The European research Company said in their latest Temax report that smartphones are now out-selling mobile phones at a rate of 3 to 1 due to consumers upgrading to new models.
However they warn that the category is beginning to show signs of ma-turity, with the rate of growth slowing significantly since quarter 4, 2011.
With 180 smartphones available on the market, consumers of this segment now have more choice than ever said GFK. New models released during the quarter were in-line with the recent trend towards larger screens and slim form factors, and Android remained the dominant operating system, accounting for over half of the models sold.
The inclusion of new technologies – such as Near Field Communication (NFC) – at the top-end of the smartphone market may help fuel future growth within the segment. Despite the current lack of infrastructure in Australia, NFC capability has increased from less than 1% of smartphone sales in quarter 1, 2011, to 6% in quarter 1, 2012.
Another hot category are headphones, in particular, premium headphones.
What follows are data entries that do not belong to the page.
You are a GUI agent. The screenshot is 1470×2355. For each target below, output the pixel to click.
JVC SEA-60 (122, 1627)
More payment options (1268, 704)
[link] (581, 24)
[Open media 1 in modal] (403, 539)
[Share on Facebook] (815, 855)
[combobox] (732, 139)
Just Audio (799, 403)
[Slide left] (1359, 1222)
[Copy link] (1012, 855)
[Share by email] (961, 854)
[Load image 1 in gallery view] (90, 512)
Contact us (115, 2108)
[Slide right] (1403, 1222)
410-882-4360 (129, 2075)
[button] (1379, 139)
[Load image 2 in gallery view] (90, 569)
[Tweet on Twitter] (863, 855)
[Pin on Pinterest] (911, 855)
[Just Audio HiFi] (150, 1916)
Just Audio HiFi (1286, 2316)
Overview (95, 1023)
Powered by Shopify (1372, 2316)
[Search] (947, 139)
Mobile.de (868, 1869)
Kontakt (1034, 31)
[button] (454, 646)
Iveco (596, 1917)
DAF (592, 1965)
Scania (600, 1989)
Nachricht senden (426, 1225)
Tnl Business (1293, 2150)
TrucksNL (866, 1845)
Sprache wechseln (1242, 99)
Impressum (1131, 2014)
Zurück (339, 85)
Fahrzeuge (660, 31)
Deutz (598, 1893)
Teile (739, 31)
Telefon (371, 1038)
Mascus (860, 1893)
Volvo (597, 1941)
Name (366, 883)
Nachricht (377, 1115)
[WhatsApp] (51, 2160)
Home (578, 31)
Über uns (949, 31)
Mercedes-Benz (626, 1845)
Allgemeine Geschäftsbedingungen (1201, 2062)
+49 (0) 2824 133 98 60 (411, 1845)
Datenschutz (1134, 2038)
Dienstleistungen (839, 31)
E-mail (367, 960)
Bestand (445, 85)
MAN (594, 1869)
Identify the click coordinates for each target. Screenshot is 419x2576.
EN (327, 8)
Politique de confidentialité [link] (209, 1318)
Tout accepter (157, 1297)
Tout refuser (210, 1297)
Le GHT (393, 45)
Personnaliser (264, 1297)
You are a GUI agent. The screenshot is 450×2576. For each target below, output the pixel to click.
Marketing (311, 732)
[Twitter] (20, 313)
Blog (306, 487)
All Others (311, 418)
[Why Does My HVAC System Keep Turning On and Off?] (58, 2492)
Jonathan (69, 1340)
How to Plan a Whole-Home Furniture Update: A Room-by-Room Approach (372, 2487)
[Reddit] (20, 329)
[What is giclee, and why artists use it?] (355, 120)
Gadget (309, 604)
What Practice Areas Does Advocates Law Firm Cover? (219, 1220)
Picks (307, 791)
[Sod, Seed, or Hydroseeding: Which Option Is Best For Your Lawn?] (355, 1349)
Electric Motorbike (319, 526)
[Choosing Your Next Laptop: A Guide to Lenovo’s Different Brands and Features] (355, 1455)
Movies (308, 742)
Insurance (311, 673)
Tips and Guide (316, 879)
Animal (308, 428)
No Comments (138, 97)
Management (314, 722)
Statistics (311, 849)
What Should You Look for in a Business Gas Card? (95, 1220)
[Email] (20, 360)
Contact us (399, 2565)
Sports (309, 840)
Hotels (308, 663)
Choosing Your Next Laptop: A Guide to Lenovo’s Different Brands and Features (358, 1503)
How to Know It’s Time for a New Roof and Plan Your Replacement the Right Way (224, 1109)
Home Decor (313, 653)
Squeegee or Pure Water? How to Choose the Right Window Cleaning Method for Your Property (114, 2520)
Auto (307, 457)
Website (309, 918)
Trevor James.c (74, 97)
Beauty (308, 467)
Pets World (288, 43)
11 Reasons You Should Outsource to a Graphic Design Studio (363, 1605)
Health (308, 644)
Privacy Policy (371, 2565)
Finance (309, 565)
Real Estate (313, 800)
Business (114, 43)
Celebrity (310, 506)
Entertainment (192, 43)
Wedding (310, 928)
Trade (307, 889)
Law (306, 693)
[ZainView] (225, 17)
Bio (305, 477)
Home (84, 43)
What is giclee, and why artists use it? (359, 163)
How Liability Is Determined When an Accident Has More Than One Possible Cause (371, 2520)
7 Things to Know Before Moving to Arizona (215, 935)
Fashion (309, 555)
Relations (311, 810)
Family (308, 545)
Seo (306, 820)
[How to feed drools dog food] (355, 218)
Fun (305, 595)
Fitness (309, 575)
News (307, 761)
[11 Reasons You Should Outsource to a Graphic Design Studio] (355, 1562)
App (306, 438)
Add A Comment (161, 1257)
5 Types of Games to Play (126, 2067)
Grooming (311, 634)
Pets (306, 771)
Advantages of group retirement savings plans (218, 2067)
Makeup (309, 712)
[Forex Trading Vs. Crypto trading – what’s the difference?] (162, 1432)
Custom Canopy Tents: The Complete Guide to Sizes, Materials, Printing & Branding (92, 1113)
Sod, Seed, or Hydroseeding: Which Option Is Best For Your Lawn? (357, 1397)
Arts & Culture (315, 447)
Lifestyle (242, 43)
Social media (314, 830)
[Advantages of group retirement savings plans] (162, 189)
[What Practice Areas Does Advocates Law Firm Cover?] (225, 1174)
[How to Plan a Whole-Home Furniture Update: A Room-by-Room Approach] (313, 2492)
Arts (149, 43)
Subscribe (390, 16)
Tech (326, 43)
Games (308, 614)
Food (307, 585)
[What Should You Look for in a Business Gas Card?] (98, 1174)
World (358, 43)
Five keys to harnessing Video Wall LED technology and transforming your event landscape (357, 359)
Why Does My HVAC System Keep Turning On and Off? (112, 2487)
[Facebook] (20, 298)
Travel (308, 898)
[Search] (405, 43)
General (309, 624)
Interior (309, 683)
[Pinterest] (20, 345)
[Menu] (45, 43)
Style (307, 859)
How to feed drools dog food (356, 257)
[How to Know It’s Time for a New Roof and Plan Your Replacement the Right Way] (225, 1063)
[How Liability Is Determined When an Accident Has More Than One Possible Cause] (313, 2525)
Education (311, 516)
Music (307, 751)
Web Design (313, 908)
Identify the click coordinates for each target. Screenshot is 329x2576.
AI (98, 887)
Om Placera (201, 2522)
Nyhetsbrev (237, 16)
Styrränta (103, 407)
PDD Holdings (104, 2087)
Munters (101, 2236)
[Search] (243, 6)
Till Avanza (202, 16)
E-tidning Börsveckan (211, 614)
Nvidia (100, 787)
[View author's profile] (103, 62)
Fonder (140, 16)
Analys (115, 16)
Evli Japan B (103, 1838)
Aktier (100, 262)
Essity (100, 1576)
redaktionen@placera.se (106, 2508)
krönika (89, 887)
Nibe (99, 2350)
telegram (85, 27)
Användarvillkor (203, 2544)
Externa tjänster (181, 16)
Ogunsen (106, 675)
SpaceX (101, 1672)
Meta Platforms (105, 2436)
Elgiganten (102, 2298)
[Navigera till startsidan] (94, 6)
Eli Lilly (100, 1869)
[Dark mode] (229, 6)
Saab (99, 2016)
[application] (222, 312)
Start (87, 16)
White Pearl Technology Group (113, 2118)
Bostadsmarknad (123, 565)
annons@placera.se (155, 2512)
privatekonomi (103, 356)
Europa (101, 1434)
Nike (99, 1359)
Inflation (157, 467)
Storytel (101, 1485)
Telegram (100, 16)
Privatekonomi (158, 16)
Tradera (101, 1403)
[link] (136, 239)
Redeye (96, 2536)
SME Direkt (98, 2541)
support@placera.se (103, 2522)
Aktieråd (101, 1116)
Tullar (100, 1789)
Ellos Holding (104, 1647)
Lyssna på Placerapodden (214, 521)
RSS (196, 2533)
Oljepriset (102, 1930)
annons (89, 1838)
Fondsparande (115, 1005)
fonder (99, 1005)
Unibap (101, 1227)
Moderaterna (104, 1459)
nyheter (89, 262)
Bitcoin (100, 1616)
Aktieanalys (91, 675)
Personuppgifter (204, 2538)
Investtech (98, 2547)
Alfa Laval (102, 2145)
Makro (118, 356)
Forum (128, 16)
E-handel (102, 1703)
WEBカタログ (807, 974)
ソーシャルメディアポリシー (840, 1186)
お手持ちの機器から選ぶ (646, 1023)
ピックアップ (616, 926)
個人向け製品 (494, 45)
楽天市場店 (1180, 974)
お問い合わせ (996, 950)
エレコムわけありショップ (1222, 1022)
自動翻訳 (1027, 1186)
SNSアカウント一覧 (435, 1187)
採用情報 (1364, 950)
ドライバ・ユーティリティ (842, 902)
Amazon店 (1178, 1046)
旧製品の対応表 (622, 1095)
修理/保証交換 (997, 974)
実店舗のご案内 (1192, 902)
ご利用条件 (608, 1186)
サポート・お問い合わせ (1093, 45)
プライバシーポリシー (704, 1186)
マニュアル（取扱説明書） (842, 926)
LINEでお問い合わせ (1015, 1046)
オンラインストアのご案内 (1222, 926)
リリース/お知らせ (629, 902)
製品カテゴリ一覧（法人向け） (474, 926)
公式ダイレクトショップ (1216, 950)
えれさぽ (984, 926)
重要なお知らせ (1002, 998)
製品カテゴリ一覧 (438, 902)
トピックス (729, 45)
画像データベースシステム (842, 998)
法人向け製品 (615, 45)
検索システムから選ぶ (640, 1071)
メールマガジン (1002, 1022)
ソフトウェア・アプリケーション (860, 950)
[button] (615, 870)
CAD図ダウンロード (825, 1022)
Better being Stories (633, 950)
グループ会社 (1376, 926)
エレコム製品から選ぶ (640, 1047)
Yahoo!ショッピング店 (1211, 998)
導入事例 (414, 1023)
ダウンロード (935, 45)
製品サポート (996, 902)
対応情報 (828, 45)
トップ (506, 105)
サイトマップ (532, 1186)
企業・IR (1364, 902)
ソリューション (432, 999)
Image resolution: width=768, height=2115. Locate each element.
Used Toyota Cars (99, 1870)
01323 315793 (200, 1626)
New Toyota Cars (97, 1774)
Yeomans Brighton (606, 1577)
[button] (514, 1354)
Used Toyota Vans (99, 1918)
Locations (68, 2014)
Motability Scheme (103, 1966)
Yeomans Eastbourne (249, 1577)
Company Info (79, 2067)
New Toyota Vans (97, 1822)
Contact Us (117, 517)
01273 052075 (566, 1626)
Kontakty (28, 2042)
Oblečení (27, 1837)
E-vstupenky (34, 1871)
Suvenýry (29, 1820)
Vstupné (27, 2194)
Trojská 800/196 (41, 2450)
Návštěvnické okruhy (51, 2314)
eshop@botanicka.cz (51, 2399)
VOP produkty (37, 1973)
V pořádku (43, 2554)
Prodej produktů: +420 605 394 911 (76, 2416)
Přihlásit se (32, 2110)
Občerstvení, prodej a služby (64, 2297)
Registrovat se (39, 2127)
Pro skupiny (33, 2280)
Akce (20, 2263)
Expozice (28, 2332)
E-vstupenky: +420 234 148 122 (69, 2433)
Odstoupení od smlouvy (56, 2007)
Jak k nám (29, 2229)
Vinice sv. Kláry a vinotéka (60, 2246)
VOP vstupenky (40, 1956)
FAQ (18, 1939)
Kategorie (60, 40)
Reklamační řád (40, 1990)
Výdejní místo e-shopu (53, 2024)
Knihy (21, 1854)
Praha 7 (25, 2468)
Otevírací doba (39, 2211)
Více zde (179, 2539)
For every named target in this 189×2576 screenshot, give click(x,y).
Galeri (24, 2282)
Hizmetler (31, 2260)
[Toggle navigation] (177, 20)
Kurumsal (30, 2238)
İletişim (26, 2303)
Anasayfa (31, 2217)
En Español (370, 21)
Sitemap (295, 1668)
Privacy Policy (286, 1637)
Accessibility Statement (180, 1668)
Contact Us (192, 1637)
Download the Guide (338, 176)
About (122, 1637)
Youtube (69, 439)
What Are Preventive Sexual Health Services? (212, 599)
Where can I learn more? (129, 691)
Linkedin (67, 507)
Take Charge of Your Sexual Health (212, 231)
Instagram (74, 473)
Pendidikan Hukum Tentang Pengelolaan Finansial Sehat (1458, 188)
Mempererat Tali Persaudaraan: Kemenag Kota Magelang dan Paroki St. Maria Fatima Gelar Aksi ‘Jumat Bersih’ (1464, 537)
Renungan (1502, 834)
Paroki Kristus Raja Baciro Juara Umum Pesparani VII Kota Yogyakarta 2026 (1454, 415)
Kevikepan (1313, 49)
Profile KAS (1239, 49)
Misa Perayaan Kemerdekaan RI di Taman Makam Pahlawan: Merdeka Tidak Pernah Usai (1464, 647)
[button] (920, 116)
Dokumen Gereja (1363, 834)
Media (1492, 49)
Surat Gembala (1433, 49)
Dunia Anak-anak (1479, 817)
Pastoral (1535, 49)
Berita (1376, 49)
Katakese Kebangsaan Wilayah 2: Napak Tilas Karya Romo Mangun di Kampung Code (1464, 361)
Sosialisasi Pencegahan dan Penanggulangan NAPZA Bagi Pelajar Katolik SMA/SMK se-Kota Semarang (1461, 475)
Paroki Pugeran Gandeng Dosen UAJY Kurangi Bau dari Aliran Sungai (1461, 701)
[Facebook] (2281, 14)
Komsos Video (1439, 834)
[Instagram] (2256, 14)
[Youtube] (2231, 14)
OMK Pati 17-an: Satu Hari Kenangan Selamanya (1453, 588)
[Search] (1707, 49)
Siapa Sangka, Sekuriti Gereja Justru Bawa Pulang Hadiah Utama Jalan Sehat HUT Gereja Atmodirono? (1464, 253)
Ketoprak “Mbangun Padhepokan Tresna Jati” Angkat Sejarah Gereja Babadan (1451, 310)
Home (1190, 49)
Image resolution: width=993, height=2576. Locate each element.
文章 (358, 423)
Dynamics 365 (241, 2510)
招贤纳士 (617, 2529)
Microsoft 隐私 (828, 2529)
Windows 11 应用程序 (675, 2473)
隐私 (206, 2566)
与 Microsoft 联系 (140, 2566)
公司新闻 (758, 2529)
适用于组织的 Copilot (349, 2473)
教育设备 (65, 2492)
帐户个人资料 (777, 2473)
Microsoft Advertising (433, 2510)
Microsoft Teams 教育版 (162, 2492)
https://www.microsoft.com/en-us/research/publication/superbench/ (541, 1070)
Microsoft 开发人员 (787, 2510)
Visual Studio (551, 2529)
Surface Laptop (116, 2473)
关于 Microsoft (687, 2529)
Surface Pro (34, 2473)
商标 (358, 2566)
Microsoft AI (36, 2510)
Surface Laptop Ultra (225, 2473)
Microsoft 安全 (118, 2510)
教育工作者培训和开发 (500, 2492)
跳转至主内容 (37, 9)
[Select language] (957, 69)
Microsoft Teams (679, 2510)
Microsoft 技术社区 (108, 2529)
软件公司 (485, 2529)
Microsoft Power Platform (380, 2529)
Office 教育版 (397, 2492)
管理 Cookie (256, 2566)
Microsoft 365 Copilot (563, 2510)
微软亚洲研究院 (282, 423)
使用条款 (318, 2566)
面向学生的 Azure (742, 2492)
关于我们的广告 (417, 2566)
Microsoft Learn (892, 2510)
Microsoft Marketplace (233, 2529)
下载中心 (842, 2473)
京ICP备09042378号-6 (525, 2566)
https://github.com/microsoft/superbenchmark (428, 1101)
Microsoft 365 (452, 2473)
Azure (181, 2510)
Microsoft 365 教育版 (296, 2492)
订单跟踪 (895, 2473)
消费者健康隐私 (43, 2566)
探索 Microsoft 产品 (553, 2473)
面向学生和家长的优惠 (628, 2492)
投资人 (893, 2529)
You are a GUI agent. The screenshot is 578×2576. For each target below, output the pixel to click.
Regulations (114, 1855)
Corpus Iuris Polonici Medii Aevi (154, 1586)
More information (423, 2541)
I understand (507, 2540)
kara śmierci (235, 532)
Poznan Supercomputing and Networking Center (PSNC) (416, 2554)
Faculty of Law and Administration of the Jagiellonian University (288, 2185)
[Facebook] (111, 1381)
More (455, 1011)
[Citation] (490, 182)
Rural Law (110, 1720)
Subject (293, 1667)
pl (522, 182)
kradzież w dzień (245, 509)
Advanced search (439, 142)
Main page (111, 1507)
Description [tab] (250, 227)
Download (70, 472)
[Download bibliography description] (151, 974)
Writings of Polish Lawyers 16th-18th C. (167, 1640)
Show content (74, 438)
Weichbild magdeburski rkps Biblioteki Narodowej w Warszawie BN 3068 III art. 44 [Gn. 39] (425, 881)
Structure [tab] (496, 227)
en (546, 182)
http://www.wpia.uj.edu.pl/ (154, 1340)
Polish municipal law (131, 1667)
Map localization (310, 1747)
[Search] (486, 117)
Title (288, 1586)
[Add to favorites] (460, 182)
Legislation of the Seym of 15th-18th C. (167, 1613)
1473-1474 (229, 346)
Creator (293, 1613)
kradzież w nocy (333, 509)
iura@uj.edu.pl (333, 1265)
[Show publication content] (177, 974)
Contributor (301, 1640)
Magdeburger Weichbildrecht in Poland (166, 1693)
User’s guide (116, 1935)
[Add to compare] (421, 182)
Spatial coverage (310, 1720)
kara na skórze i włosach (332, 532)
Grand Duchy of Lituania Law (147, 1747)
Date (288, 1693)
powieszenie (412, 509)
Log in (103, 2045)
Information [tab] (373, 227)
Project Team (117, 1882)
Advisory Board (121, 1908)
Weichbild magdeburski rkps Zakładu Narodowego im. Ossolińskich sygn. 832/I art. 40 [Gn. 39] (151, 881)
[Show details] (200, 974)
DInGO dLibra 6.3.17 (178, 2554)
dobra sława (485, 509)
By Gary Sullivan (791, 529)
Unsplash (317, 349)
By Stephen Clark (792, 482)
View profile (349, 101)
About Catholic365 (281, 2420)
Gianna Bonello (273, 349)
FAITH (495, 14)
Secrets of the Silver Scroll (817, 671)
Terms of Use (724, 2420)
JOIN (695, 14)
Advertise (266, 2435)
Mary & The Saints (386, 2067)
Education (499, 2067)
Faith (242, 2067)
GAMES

This has seen big growth for brands such as Sennheiser and distributor Convoy with their Dr Dre and Monster headphones.
GFK said that this category grew in value by 46% year-on-year.
“With steep value declines afflicting most segments in the consumer electronics sector, it was refreshing to find a growth story in the form of headphones,” said GfK account director Chris Peczalski.
“This segment grew by 46 per cent in value year-on-year and, uniquely for the CE sector, value growth was substantially higher than unit growth for the quarter, thanks to the increased popularity of high-end, higher-priced, over-ear style models.
“This style of headphones accounted for one-in-five of all headphones bought in the quarter.”
The popularity of tablets (which GFK call “Webbooks”) boosted the IT category due to an average 30% price drop for tablets below that of notebooks and is also contributing to the slowing value growth of the sector. GFK said that tablets enjoyed a great run in the first quarter of 2012, out-selling notebooks in monthly volume for the first time in March, on the back of the iPad 3 launch.
With the sector’s growth sitting at just 2.2%, quarter 1, 2012 saw an increase of over $100 in the average selling price of notebooks when compared to quarter 1, 2011. The proliferation of the new ultrabook form factor, a slimline, fully-featured notebook, is one reason for the average price increase. Continuing supply issues for hard-drive manufacturers, resulting from last year’s Thailand floods, also contributed. This effect can also be seen in the external hard drive segment, with average prices in-creasing by 29% in the quarter.